McCain Backs Illegal Wiretaps

Human Rights

McCain's flip-flop on radical executive power and illegal spying actually happened a few days ago, but I'm glad Charlie Savage elevated it by covering it in the New York Times.


A top adviser to Senator John McCain says Mr. McCain believes that President Bush’s program of wiretapping without warrants was lawful, a position that appears to bring him into closer alignment with the sweeping theories of executive authority pushed by the Bush administration legal team.

In a letter posted online by National Review this week, the adviser, Douglas Holtz-Eakin, said Mr. McCain believed that the Constitution gave Mr. Bush the power to authorize the National Security Agency to monitor Americans’ international phone calls and e-mail without warrants, despite a 1978 federal statute that required court oversight of surveillance.

Mr. McCain believes that “neither the administration nor the telecoms need apologize for actions that most people, except for the A.C.L.U. and trial lawyers, understand were constitutional and appropriate in the wake of the attacks on Sept. 11, 2001,” Mr. Holtz-Eakin wrote.
Those eeeeevil trial lawyers! And that darn ACLU, trying to protect the Bill of Rights and stand in the way of a President asserting the right to break the law and what-not...

I'm glad Savage got Sen. Obama to comment on McCain's position, too.
In an interview about his views on the limits of executive power with The Boston Globe six months ago, Mr. McCain strongly suggested that if he became the next commander in chief, he would consider himself obligated to obey a statute restricting what he did in national security matters [...]

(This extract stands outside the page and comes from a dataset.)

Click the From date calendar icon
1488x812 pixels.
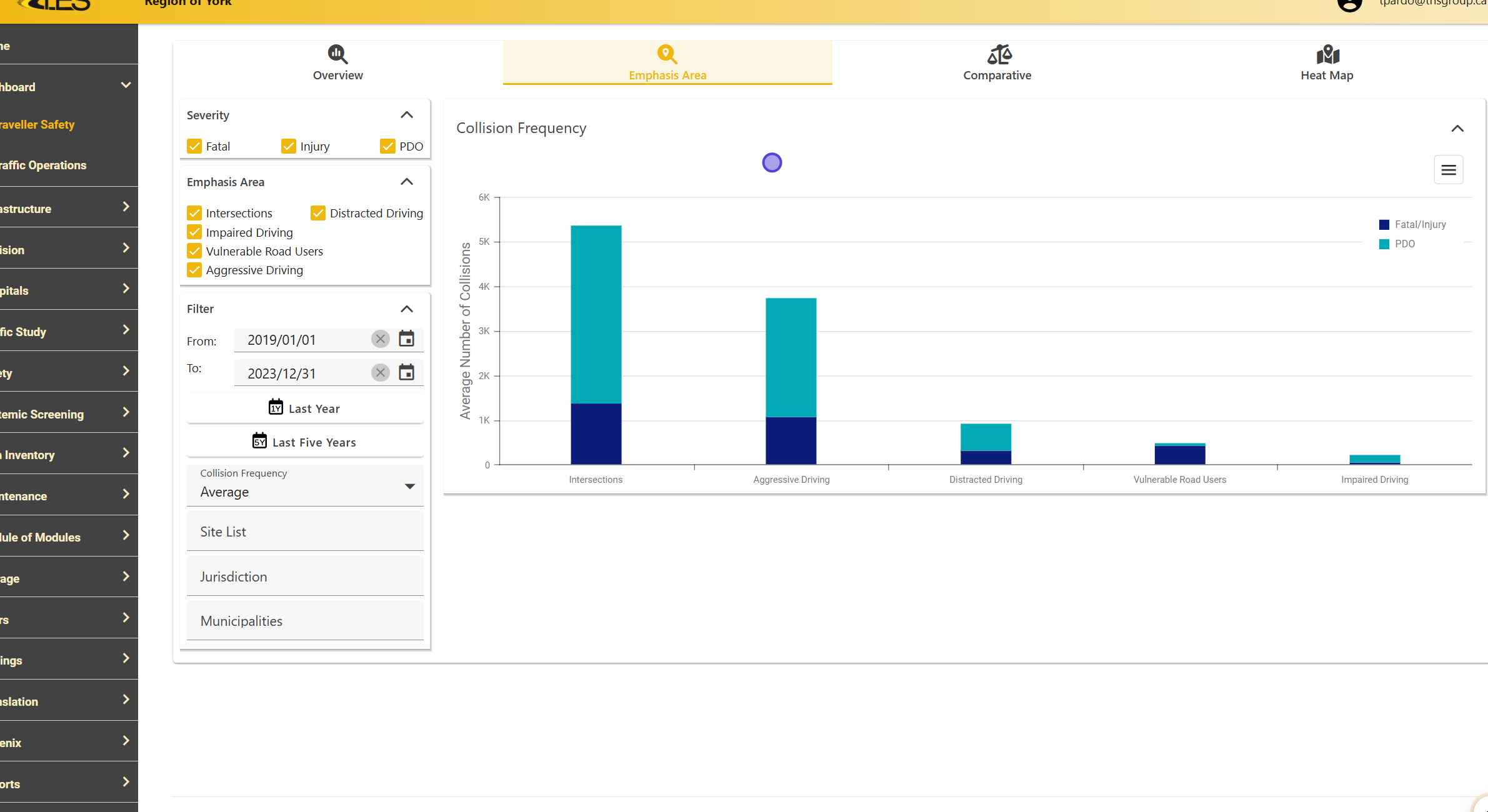pos(406,339)
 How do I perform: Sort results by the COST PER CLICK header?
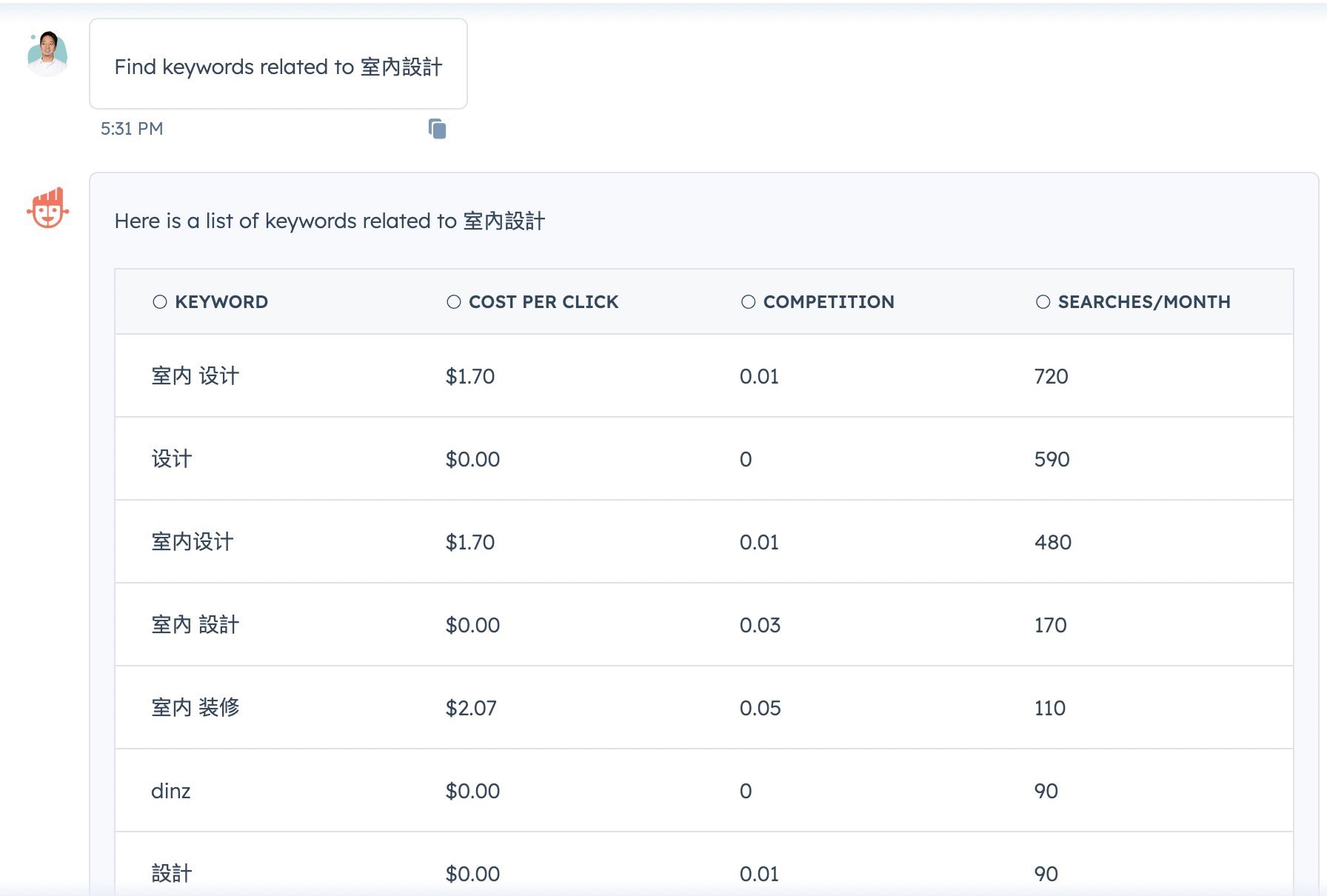click(x=544, y=301)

Mr. McCain’s position, as outlined by Mr. Holtz-Eakin, was criticized by the campaign of his presumptive Democratic opponent in the presidential election, Senator Barack Obama of Illinois. Greg Craig, an Obama campaign adviser, said Wednesday that anyone reading Mr. McCain’s answers to The Globe and the more recent statement would be “totally confused” about “what Senator McCain thinks about what the Constitution means and what President Bush did.”

“American voters deserve to know which side of this flip-flop he’s on today, and what he would do as president,” Mr. Craig said in a phone interview.